Bolton says Trump remarks on military 'despicable' if accurate

President Donald Trump's alleged remarks disparaging soldiers who died in combat are "despicable" if accurate and will further damage him politically among service members and their families, his former National Security Adviser John Bolton said.

"These comments are despicable. If he made them, they are despicable," Bolton said in a Bloomberg Radio interview on Friday.

The Atlantic reported Thursday that in November 2018, Trump belittled American Marines killed defending Paris in the closing days of World War I after a planned trip to a U.S. cemetery outside the city was canceled.

"Why should I go to that cemetery? It's filled with losers," Trump said, according to the magazine, which cited four sources with firsthand knowledge of the remarks that it didn't identify. The Associated Press said it also confirmed some of the Atlantic's account.

Trump angrily denied the report Thursday after it was published.

But Bolton, who published a book earlier this year that was heavily critical of his former boss, said the alleged remarks sounded accurate.

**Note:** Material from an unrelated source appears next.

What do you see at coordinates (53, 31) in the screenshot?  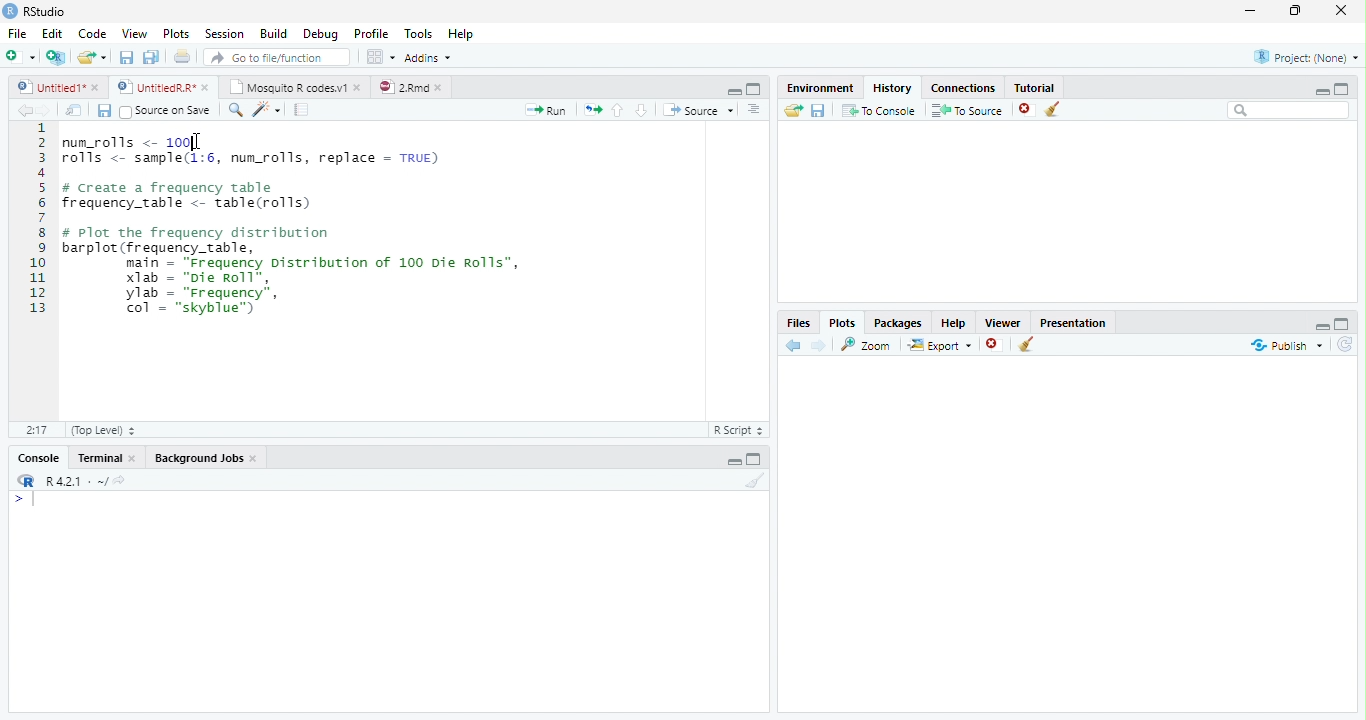 I see `Edit` at bounding box center [53, 31].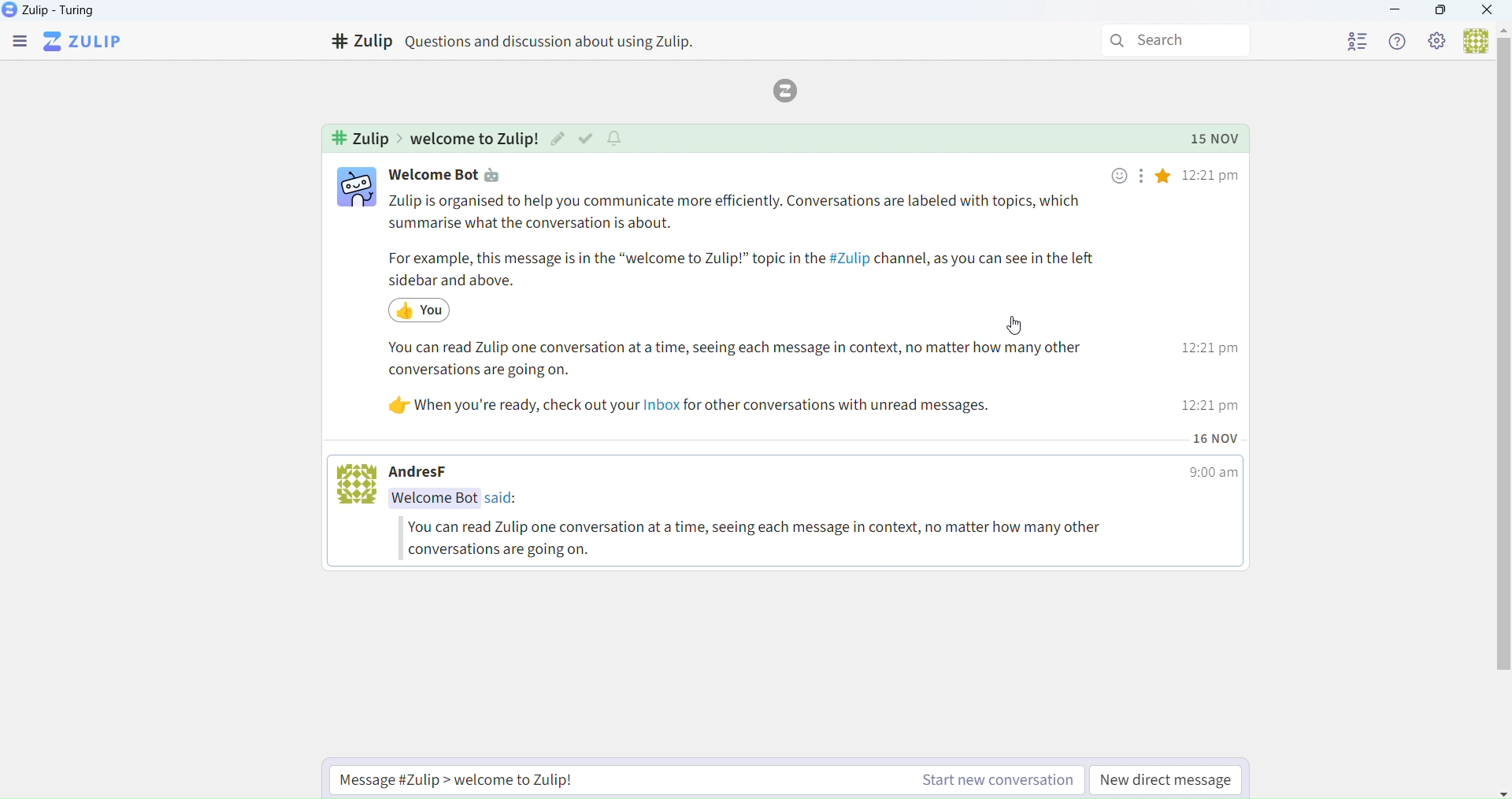 The width and height of the screenshot is (1512, 799). I want to click on Tittle, so click(529, 41).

"I have not heard anybody say, 'Oh, that doesn't sound like the Donald Trump I know,'" Bolton said in the interview. Bolton said the remarks may have stemmed from Trump's skepticism of U.S. wars in Iraq and Afghanistan.

"He was prone to say from time to time: 'What did they get out of it? What was the worth of the war in Iraq and the war in Afghanistan?'" Bolton said. "That is a kind of insensitivity that Trump does have, there's no doubt about it."

Bolton was on the 2018 trip to Paris with Trump but said he didn't hear the president disparage the dead Marines himself.

"I didn't hear him say those things," he said, adding later he probably would have included the remarks in his book if he had. "Now, did he say those things to other people later in the day? It's certainly possible."

Asked whether Trump has high regard for the military, Bolton said, "I don't think he really holds anybody in high regard except his family."

Bolton said the Atlantic's sources should publicly identify themselves and recount Trump's remarks on the record, as he did in his book. He said Trump's support among military service members is lower than it should be for a Republican, a problem for his re-election effort.

"The military typically could be expected to support the Republican candidate very heavily, but I think there are many, many in the military who are not going to do that," he said.